Urgent Museum Notice

An Artistic Tribute: Women Painting Women

Blog Category:  From the Collection
A colorful quilt depicts the same woman across its upper register five times: she has medium-dark skin tone and dances, bare-breasted and wearing a skirt with bananas hanging from her waist as well as a set of yellow necklaces. Below, medium-dark skinned and light-skinned men and women interact and play brass instruments. The quilt’s background features patterns in red, green, and yellow, and a border in shades of orange, blue, and black surrounds the work.

Artists May Stevens and Faith Ringgold highlight other prominent women artists through paintings currently on display in the museum’s third-floor galleries. Stevens and Ringgold chose their subjects for their impact on the arts as well as broader social issues. Stevens’s SoHo Women Artists and Ringgold’s Jo Baker’s Bananas share common themes: women celebrating women, artists honoring artists, and women reclaiming their places in history.

Life-sized, full-length portraits of 12 individuals form a frieze-like composition against a saturated lapis-blue background. Most of those portrayed are noted feminist artists and critics.

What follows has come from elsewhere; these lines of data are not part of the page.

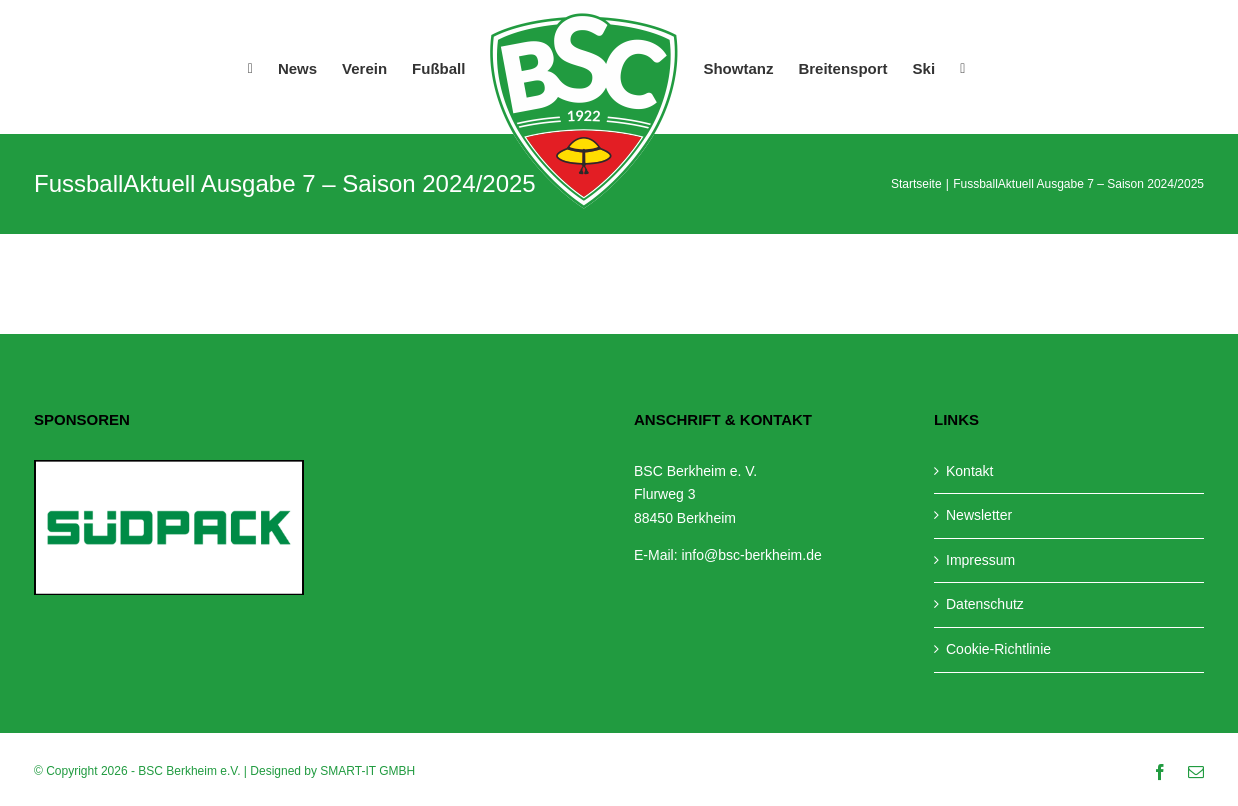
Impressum (980, 560)
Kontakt (969, 471)
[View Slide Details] (169, 527)
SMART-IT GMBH (367, 771)
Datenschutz (985, 604)
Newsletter (979, 515)
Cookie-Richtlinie (998, 649)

Details from the artist's earlier paintings appear above and to the right of the figures.
May Stevens, SoHo Women Artists, 1978; Acrylic on canvas, 78 x 142 in.; National Museum of Women in the Arts, Museum purchase: The Lois Pollard Price Acquisition Fund

In SoHo Women Artists (1978), Stevens includes a self-portrait along with depictions of artist Miriam Schapiro and critic Lucy Lippard, two other members of the collective and feminist journal Heresies: A Feminist Publication on Art and Politics. In addition, Stevens depicts other friends and neighbors who helped shape the 1970s feminist art revolution in New York City, including artists Harmony Hammond, Joyce Kozloff, Louise Bourgeois, and Sarah Charlesworth.

Stevens’s frieze-like composition is reminiscent of traditional Western history paintings, which praised important thinkers but often excluded women. Through depictions of her contemporaries, Stevens emphasizes her friends’ influential roles in advancing the feminist movement. Working from candid snapshots of her friends, Stevens captures their respective personalities. Although each figure is distinct, they are layered to form a cohesive unit. Overall, the monumental painting embodies a sense of collaboration, friendship, and celebration.

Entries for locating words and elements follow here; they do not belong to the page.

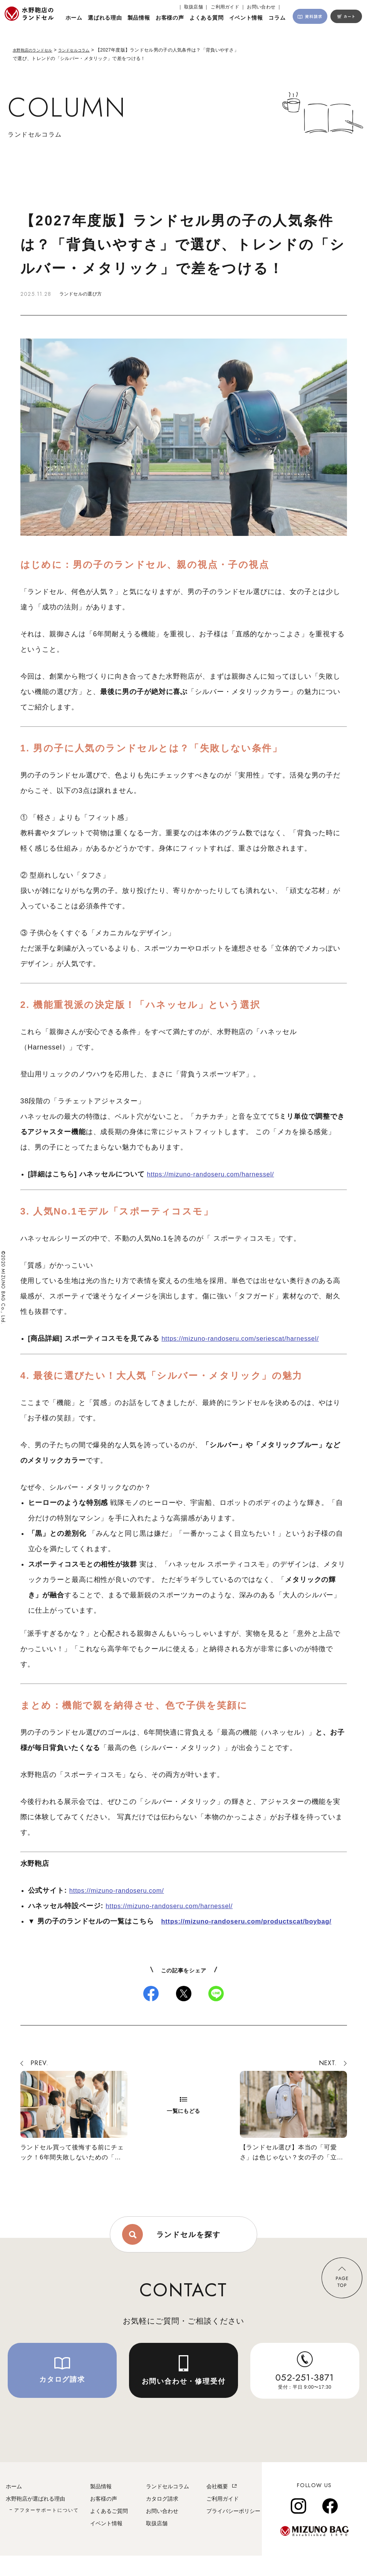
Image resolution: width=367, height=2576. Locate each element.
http (168, 1921)
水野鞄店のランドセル (36, 50)
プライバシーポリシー (233, 2531)
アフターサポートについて (46, 2530)
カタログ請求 (162, 2519)
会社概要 (217, 2507)
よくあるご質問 (109, 2531)
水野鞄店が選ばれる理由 (35, 2519)
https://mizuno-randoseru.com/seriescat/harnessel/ (247, 1338)
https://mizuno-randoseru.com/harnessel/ (216, 1174)
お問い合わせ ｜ (264, 7)
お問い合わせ (162, 2531)
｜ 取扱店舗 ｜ (193, 7)
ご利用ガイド (222, 2519)
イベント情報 (106, 2544)
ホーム (14, 2507)
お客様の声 (103, 2519)
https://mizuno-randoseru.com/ (121, 1890)
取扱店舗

A woman is standing in a gallery space looking at a quilt hanging on a wall. A colorful quilt depicts the same woman across its upper register five times: she has medium-dark skin tone and dances, bare-breasted and wearing a skirt with bananas hanging from her waist as well as a set of yellow necklaces. Below, medium-dark skinned and light-skinned men and women interact and play brass instruments. The quilt’s background features patterns in red, green, and yellow, and a border in shades of orange, blue, and black surrounds the work.
Installation view of Faith Ringgold’s Jo Baker’s Bananas; Photo: Madeline Barnes, NMWA

Ringgold’s Jo Baker’s Bananas (1997) honors the world-famous dancer Josephine Baker (1906–1975), who gained renown in her adoptive country of France during the 1920s. Ringgold captures Baker’s vivacious personality through five iterations. Each of the five portrayals shows Baker with a wide smile, expressive gestures, and costumed in her iconic skirt made up of artificial bananas. The overlapping, sequential arrangement of the figures across the canvas makes it seem as though Baker is in motion, performing one of her signature dances. Through these images, along with depictions of musicians, audience members, and boldly colored patterns, Ringgold creates an atmosphere of celebration.

Jo Baker’s Bananas references nostalgia for the jazz age, but also pays homage to Baker. Upon her return to the U.S., Baker refused to perform for segregated audiences and became a civil rights leader. Ringgold has portrayed Baker several times, including in the painting Jo Baker’s Birthday and the mosaic mural Flying Home Harlem Heroes and Heroines.

Because women artists have often been overlooked and ignored in the history of art, it is rewarding to see women artists celebrated by other women artists. May Stevens and Faith Ringgold recognize and praise the significant social and artistic contributions made by other great women.